If you’re a mom (or dad, for that matter), chances are you’re even more prepared. You’ve not only figured out your own look – a combo of funny or scary but still appropriately parental – and have already purchased (or sewn, or gathered) a fantastic outfit for each one of your kids. You’ve plotted with them the best candy routes and know the afternoon start time of the wholesome town Halloween parade.
This is how I imagine it, at least.
Because it doesn’t work like that at our house. Not even close.
Actually, I don’t even have a costume for our daughter, who at 19 months is just the age that greeting cards and catalog ads seem to think is perfect for Halloween dress up. (What’s cuter than a young toddler dressed up like a pumpkin? Or a cat? Or, as Pottery Barn suggests, a $79 Max from “Where the Wild Things Are?”)
I just didn’t get it together this year. And I am feeling pretty darn guilty about it.
But also conflicted.
You see, over the past few weeks, I’ve been reading more and more stories about what I can’t help but feel are really problematic trends in Halloween costumes for kids.
It was the sexualization of little girls that I first noticed. (Our guest blogger, Rebecca Haines, wrote about this in her post a few days ago; it’s also a topic that I’ve delved into in the past – check out our magazine cover story “Little girls or little women? The Disney Princess Effect.”)
It started when I went to find her a cat costume. Baby M loves kitties, including but not limited to ours, and since I am not most creative Halloween costumer in the first place I thought that’d suffice.
Now, there are some really cute toddler cat costumes online. But there are also a whole lot of short skirts and “pretty kitties” and pint-sized models holding their tails just so. Eeww. And powers-that-be help you if you veer from household pets into some of the fairy or Tinker Bell costumes out there. Or any other of the sexy-vampires-in-training outfits. For my baby girl? No thank you.
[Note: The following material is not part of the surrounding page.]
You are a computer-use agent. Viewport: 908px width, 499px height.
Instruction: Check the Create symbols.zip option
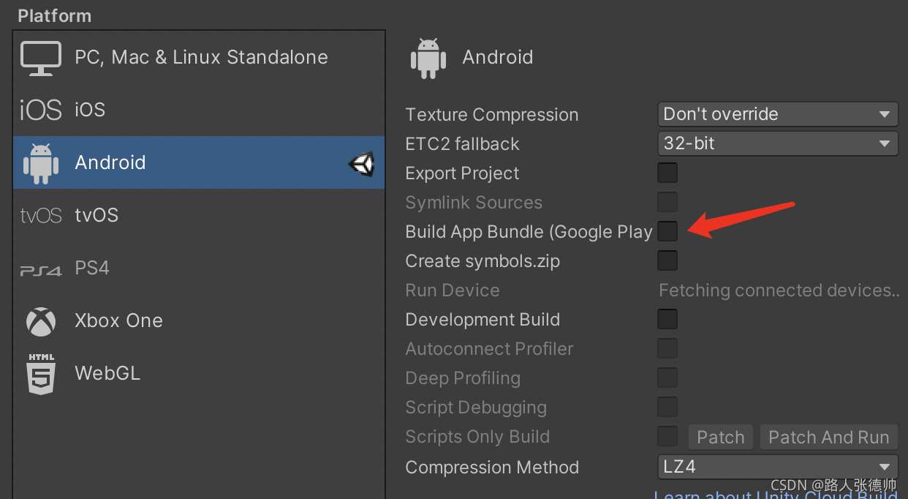pyautogui.click(x=667, y=260)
So I turned to more traditional fare. What about witches? Goblins? Super heroes? (Does anyone make a Captain No outfit? That’d be appropriate.)
And what I found was scary.
I mean that literally.
There are some incredibly freaky outfits out there for the under-five set. The Associated Press wrote about this the other day, detailing how gory costumes once reserved for preteens are now increasingly sold for toddlers – think Freddy Krueger and Chucky in blood-splattered pint-sized packages. Even the “sock monkey,” apparently, is being sold in kindergarten size as a bloody zombie sock monkey costume.
Yikes. For real.
Because, while I realize I sound like a total drag here, I just can’t get excited about exposing our daughter to blood and gore and sexuality and anonymity. I mean, that’s why we don’t let her watch television.
Moreover, many children her age get confused and troubled by strange changes in environment. While it might be empowering for her later to chose a costume and take on a different identify for a day, and while it would certainly be cute for us adults now, why force her into what, at this age, is an unexplainable – and likely very scary – situation? Or, for that matter, teach her that it’s OK to go up to random people’s doors, ring the bell, and take whatever they give you? (Again, cool for older kids, impossible to explain to younger ones.)
She is at a stage, I decided, where this Halloween thing just doesn’t make sense.
She is also at a stage where she fights like a marine when I try to put on her shirt and pants. The idea of trying to stuff her into a snowsuit of a cat or dog costume – even the cute kind – makes me shudder.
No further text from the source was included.